Sam Cao fondly remembers his mother dragging him to the final debate between Sen. Sherrod Brown (D-Ohio) and Rep. James B. Renacci (R-Ohio) in 2018 at Miami University of Ohio when he was younger. “I really loved the energy of the crowd,” he said, and as an eighth grader discovered more appreciation for the issues being discussed than he ever had before. “I used to think of politics as a hobby,” he said. “So I would say, sorry, I don’t do politics, but I realized that’s more of a very privileged thing to say.”

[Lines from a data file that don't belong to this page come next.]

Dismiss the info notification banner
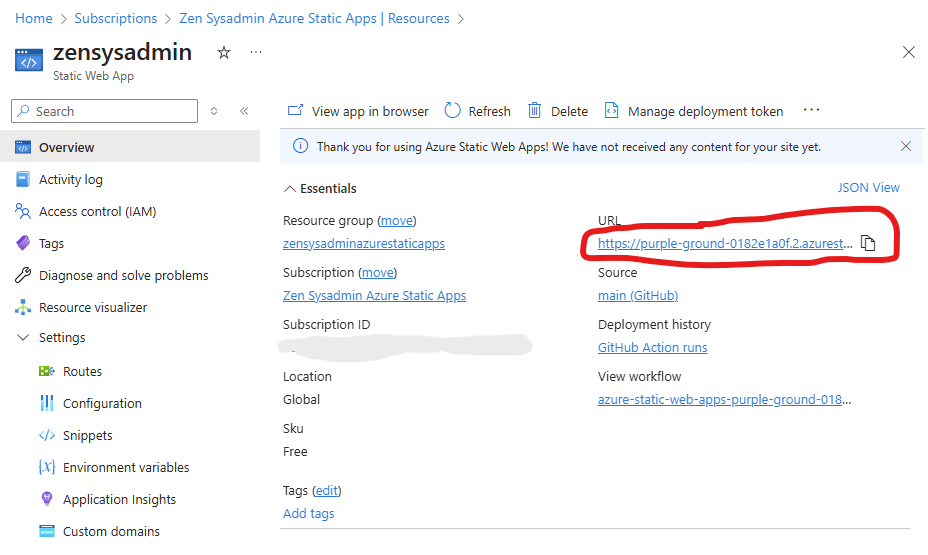The image size is (928, 555). [x=906, y=146]
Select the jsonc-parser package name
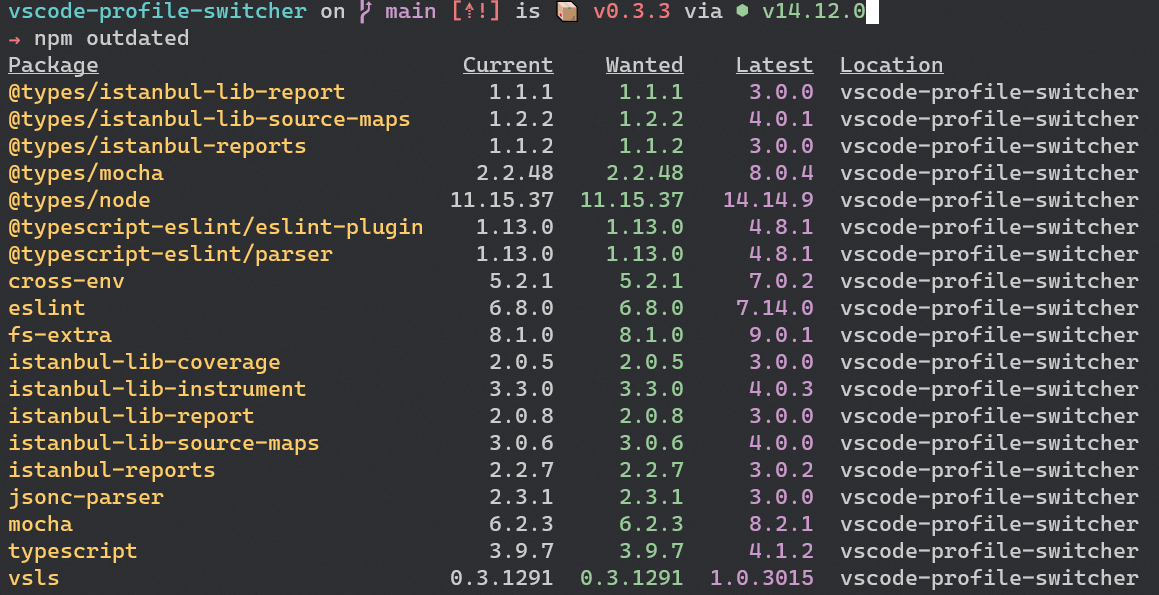This screenshot has height=595, width=1159. [x=86, y=497]
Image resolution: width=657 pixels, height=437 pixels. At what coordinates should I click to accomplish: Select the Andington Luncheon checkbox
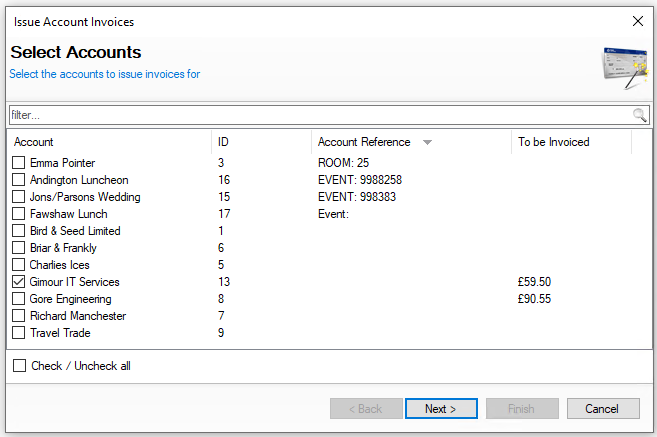click(x=19, y=180)
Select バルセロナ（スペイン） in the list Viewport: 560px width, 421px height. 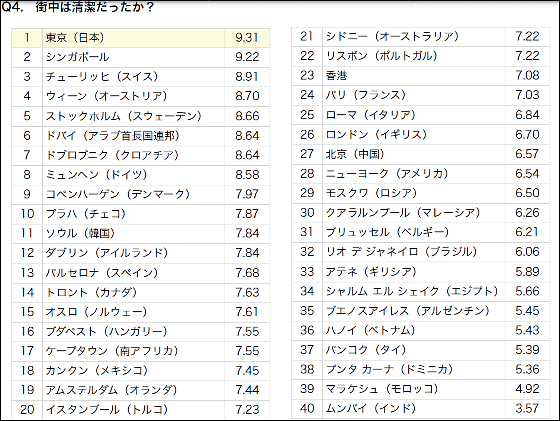[x=102, y=273]
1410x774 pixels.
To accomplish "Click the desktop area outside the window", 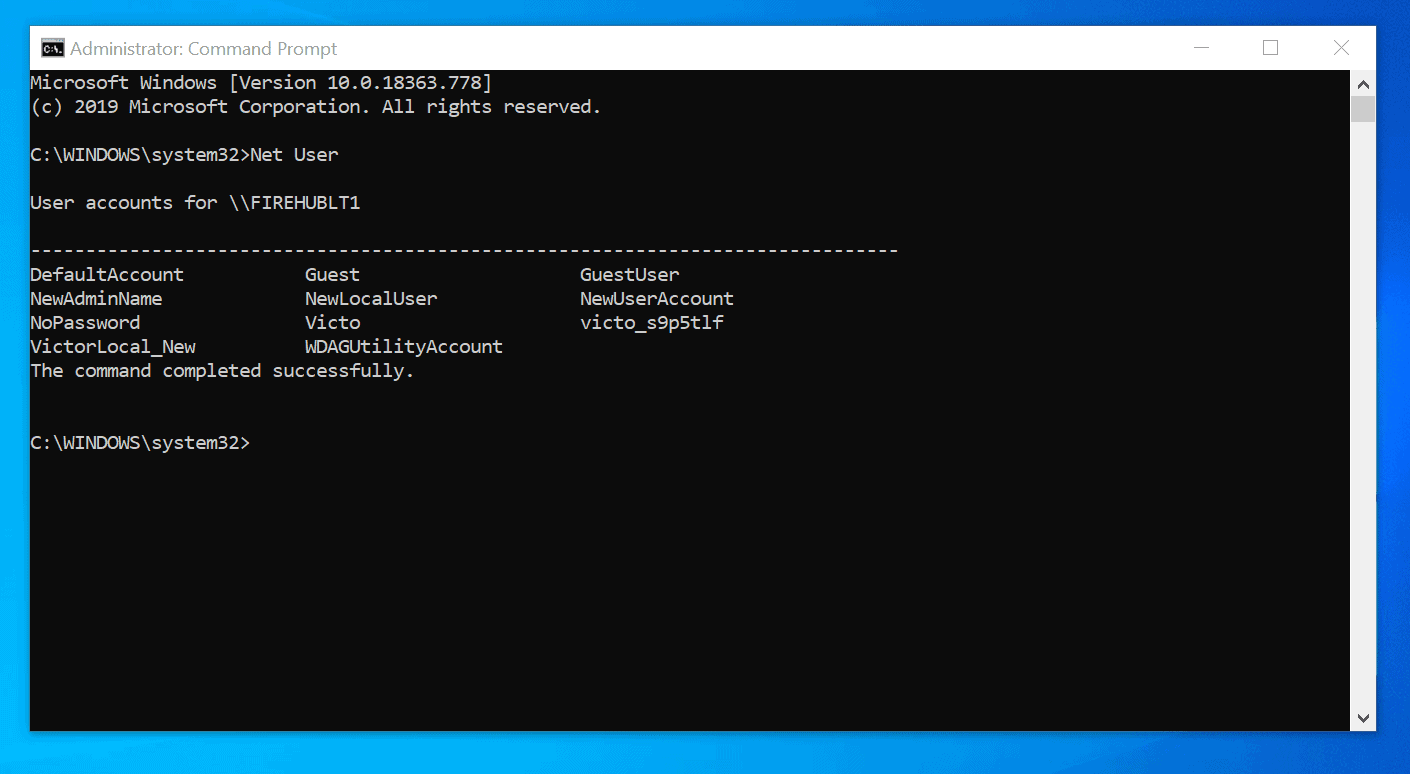I will (700, 760).
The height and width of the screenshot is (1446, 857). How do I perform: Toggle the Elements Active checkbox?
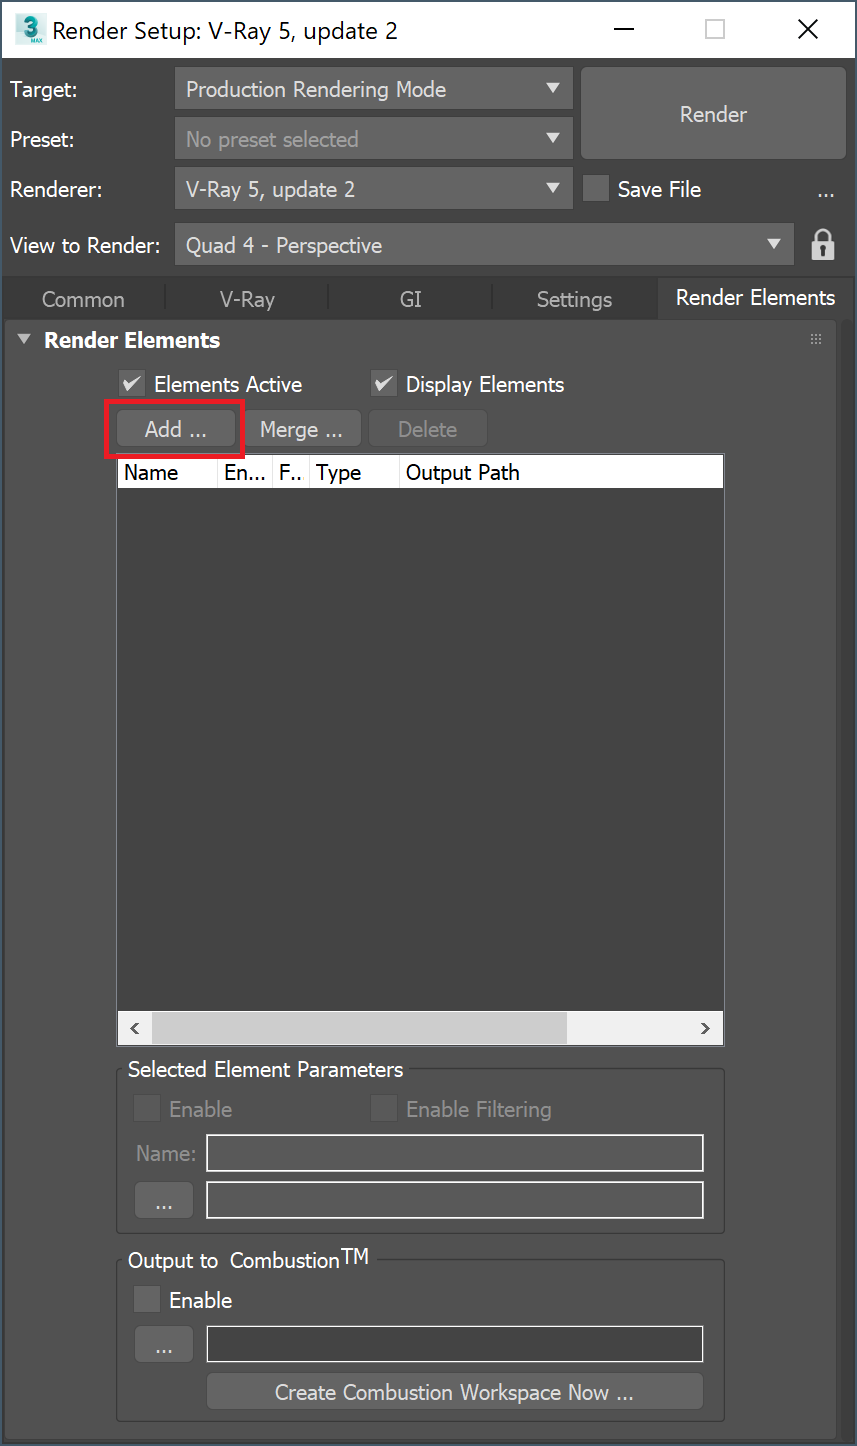click(131, 384)
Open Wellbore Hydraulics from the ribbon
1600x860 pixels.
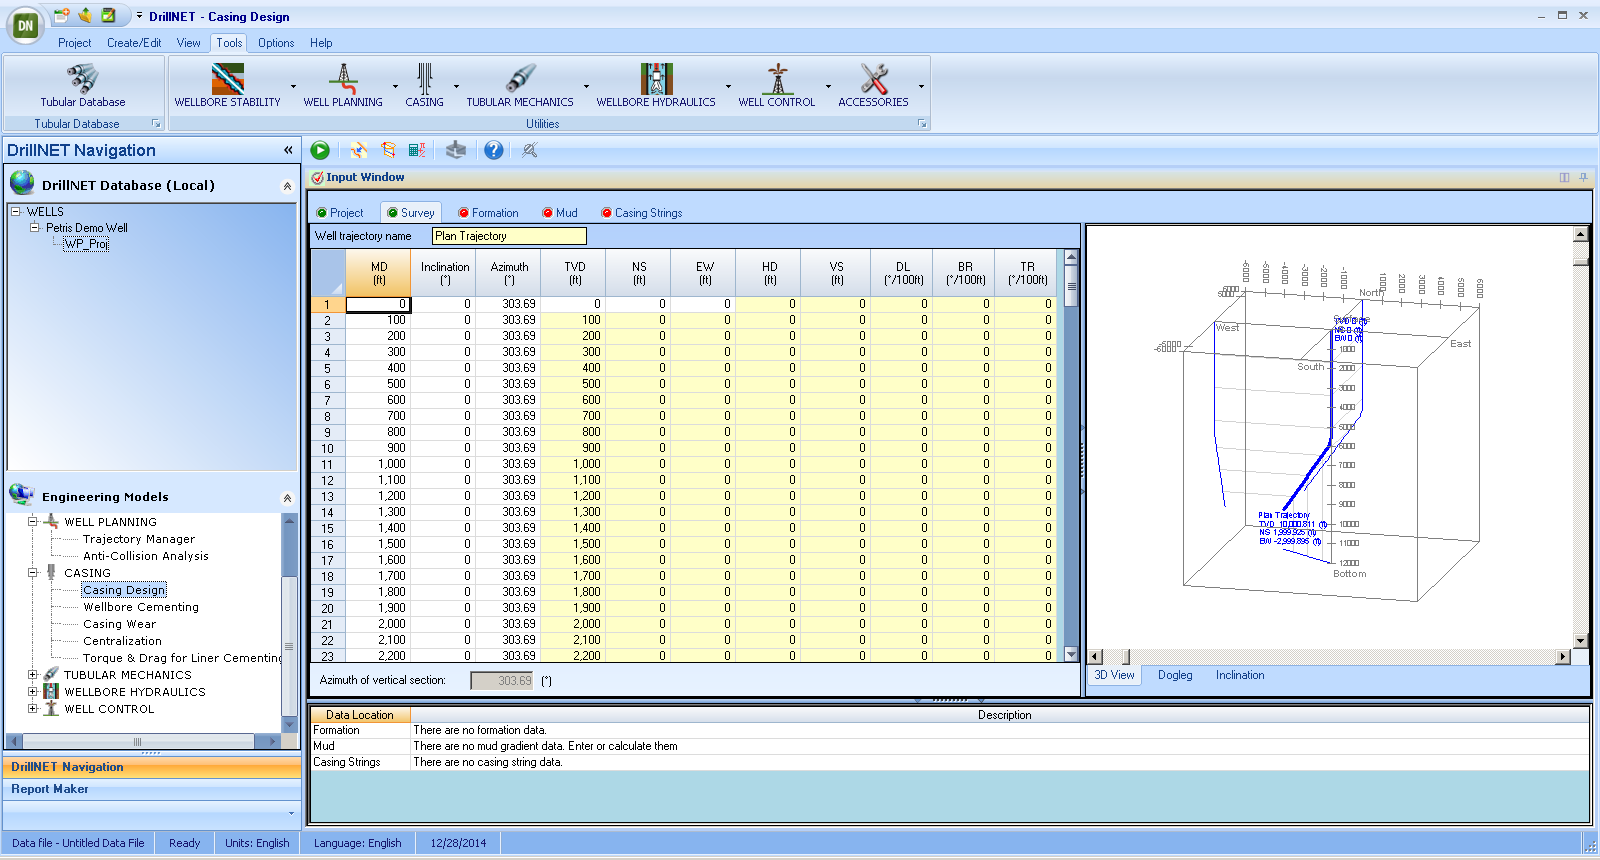(656, 80)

After covid caused a teacher shortage at William Mason High School where he attended and forced it to close, he looked to his statehouse representative for help. Paul Zeltwinger (R), “one of the most absentee members of the state house,” was part of a supermajority corrupted by gerrymandering and special interests, Cao said. So he decided to run for the seat as a Democrat.

His candidacy caught the attention of local news and caused a stir. And while he lost the primary with 30 percent of the vote, he said the experience taught him a lot about running for office, made him an expert in Ohio politics and opened his eyes to the need for campaign finance reform.

“When I talk about campaign finance reform to them,” Cao said of his peers, “I also talk about just how getting that resolved or reformed is going to help with just winning on the education issue or the reproductive rights issue.” For him, a solution to that problem is the keystone to so many of the problems his fellow Democrats want to fix. “So climate, education, reproductive rights, criminal justice, all those things, they — none of that really can be reformed or change without the proper campaign guidelines,” he said.

His mother, Hongmei Li, has been an associate professor of strategic communications at Miami University since 2015 according to LinkedIn and before that at Georgia State University in Atlanta, a hub of the civil rights movement in the 1950s and ’60s. “She definitely played a large role in just like my activism,” he said, describing how racist views associated with the coronavirus triggered her involvement in the anti-Asian hate crimes awareness movement in Cincinnati, where she spoke at National Underground Railroad Freedom Center.

Lenny Bronner contributed to this report.